The original package of interventions, carried out over a four-year testing phase by Pathfinder International’s Flexible Family Planning, Reproductive Health and Gender-Based Violence Services for Transition Situations (Flex-FP) Project, were designed to support a largely transient population living in a post-conflict area of South Kivu Province.
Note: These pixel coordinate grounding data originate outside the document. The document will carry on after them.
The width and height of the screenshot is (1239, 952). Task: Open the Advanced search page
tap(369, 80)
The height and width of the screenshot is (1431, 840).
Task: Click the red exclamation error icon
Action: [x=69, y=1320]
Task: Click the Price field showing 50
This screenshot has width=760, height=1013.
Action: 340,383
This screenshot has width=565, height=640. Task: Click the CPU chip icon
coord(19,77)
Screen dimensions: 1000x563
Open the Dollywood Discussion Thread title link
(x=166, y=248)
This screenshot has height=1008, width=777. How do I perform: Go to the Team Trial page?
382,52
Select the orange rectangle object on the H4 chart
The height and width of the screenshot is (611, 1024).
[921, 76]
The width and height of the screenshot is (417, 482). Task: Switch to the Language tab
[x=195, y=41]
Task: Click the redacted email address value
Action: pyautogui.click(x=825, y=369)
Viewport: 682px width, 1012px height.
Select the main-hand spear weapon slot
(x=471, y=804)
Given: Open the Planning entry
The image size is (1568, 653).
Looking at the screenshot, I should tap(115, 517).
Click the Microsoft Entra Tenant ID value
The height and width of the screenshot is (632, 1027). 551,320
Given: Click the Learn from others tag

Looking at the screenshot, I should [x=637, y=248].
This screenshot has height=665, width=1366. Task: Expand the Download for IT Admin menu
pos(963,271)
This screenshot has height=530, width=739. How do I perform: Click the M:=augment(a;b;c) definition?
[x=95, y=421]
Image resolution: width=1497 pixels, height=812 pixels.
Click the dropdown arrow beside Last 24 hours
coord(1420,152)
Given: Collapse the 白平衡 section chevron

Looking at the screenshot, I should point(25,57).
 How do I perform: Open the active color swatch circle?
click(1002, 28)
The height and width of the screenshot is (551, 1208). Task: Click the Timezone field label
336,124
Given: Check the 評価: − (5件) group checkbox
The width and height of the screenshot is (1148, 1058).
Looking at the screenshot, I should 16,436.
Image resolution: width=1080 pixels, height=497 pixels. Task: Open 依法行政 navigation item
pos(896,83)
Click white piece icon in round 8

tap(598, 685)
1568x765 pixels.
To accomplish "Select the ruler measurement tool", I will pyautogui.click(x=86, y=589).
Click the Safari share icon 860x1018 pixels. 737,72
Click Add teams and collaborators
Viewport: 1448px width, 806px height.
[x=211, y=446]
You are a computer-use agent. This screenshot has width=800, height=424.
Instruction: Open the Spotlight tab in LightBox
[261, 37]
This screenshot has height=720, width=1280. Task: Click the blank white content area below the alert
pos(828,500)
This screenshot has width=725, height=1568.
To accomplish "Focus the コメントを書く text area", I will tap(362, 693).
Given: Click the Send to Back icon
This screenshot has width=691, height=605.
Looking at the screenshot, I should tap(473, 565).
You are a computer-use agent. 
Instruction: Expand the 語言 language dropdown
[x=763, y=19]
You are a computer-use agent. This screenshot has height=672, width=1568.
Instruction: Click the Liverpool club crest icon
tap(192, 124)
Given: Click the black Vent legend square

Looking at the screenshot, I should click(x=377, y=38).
FP interventions consisted of providing non-clinical contraceptive methods—condoms, Cyclebeads®, oral contraceptive pills, and counseling on lactational amenorrhea—by trained community-based distributors (CBDs). To comply with DRC’s existing policy on injections and complement the work of CBDs, the project recruited unemployed nurses living in the targeted communities to provide the injectable contraceptive Depo Provera (DMPA)®. Skilled health providers contracted by the project conducted mobile outreach services delivering primary healthcare services, including maternal and child health (MCH) services; nutrition; treatment of malaria, acute respiratory infections, and diarrhea; voluntary HIV-testing and counseling; and referral services for case management of the consequences of sexual and gender-based violence (SGBV). The combined interventions yielded an increased uptake of contraceptive methods in project health zones.